Topic modelling

Text collection is set of documents, which of them is multiset of terms. Terms are elements of vocanulary — finite set W.

Probabilistic topic model is mathematical model that describes each document and each term as discrete probabilistic distribution over set of topics T.

To construct such distributions, one must represent matrix F of frequences of words in documents as product of two matrices Φ and Θ. Then, columns of Φ will be distributions of words over topics, and rows of matrix Θ will be distributions of documents over topics.

One of methods to do suh decompostion is ARTM (Additive Regularization of topic models). It is implemented in BigARTM open source libraryl

VisARTM

VisARTM is an interface for BigARTM. It's main purpose is visualizig topic models. It is aimed for two groups of users: researchers who build topic models themselves and want to visualize them for research purposes and those users who want construct topic models without programming.

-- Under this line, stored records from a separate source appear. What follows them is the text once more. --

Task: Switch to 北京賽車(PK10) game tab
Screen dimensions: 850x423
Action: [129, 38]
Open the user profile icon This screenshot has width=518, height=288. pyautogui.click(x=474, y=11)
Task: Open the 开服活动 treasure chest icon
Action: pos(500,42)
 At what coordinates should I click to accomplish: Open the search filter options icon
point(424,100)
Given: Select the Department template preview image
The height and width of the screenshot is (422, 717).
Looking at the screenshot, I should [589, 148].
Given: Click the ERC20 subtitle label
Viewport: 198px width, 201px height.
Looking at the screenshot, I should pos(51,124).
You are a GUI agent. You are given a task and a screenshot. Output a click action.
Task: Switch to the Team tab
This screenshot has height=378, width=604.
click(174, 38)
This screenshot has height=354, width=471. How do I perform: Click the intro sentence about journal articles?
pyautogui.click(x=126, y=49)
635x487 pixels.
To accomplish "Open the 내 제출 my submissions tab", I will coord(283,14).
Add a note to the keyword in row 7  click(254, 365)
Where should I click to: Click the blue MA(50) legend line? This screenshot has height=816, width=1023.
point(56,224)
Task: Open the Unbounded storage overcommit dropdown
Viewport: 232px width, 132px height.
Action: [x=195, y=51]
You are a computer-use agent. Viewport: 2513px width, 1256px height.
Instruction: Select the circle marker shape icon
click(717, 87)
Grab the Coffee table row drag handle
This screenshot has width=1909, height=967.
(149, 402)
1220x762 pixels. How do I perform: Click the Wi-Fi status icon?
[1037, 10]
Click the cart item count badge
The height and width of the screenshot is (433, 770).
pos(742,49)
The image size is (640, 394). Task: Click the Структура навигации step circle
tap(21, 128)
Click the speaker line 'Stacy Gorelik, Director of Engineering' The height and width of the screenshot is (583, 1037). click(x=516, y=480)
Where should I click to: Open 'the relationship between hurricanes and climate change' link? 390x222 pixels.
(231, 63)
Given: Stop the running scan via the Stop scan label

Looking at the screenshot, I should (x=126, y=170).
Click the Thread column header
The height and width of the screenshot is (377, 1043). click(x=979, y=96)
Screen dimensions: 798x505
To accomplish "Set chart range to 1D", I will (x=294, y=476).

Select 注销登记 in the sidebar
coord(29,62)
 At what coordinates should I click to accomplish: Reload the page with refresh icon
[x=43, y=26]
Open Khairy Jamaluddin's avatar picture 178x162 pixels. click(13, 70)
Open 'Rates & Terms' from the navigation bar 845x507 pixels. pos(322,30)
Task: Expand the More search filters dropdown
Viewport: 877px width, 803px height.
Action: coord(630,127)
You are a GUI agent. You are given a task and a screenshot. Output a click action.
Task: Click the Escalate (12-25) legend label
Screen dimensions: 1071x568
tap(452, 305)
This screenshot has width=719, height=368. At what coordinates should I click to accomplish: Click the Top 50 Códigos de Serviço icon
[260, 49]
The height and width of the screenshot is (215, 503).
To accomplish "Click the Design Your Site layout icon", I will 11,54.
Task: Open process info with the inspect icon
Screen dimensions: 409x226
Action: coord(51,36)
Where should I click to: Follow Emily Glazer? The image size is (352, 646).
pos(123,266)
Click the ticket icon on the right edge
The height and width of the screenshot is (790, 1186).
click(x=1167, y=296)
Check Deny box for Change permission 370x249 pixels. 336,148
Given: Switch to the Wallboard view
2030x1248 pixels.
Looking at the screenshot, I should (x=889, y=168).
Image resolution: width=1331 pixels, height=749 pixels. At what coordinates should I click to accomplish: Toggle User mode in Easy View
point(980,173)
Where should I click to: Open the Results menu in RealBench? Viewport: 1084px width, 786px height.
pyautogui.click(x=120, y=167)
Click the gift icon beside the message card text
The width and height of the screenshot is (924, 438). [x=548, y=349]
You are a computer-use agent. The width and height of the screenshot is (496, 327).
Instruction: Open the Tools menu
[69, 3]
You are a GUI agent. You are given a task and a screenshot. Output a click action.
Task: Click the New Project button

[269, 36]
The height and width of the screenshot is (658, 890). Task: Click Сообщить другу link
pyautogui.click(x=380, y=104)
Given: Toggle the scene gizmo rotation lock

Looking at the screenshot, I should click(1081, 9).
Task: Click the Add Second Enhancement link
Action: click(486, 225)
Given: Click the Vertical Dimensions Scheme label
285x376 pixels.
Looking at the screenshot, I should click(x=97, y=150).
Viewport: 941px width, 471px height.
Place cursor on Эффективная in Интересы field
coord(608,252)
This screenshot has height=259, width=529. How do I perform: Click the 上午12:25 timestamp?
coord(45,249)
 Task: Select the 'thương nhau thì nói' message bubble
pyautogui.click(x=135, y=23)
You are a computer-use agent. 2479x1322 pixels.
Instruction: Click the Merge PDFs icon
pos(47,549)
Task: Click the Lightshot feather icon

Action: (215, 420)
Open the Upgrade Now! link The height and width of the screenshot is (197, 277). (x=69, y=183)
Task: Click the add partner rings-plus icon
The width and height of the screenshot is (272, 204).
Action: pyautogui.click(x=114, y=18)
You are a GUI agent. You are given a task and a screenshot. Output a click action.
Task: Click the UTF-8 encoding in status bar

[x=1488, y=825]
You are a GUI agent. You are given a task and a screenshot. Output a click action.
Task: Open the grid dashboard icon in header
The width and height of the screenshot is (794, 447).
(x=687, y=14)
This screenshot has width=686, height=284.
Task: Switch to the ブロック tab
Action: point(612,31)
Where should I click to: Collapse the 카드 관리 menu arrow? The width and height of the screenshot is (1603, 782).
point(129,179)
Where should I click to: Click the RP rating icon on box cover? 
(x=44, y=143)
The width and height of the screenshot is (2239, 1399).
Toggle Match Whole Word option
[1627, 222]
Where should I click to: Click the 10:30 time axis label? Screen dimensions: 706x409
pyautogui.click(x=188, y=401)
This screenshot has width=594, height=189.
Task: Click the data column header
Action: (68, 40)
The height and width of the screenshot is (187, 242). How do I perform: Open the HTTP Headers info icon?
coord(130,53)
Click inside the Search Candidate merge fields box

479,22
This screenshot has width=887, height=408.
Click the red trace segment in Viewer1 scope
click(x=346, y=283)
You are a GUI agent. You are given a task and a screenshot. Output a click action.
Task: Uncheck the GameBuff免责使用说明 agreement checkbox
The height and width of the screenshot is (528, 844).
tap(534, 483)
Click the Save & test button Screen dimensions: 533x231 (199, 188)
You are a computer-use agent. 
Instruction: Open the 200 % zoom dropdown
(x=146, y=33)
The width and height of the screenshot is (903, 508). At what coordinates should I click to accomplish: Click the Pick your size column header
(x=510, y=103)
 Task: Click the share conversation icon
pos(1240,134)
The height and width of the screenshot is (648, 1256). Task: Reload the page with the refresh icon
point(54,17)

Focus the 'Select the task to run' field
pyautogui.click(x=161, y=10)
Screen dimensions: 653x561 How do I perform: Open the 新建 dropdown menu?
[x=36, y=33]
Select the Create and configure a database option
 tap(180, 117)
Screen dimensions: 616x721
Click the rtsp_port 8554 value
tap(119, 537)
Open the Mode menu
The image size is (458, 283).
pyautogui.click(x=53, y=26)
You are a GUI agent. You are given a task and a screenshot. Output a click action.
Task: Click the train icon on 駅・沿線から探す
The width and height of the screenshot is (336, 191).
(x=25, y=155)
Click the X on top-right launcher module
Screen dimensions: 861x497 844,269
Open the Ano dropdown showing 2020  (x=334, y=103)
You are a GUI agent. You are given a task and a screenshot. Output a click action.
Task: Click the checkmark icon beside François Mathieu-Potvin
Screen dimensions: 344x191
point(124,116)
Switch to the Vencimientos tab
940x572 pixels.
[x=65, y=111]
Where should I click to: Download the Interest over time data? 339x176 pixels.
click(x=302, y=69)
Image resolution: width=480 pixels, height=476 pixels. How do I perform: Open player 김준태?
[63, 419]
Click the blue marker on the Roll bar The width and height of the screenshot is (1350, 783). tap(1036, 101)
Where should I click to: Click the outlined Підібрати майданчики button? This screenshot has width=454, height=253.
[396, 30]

Main features of this service:

  • Uploading and preprocessing text collections.
  • Uploading prepared topic models.
  • Automatic building topic models with BigARTM.
  • Automatic topic naming.
  • Automatic topic arranging (so-called topic spectrum).
  • Visualiztion of topic models:
    • Visualization of topic distribution in document.
    • Visualization of topic as ranked lists of words and documents.
    • Temporal visualizations.
    • Hierarchical visualizations.
  • Search
  • Assessment framework
  • Automatized research framework
  • Converting tools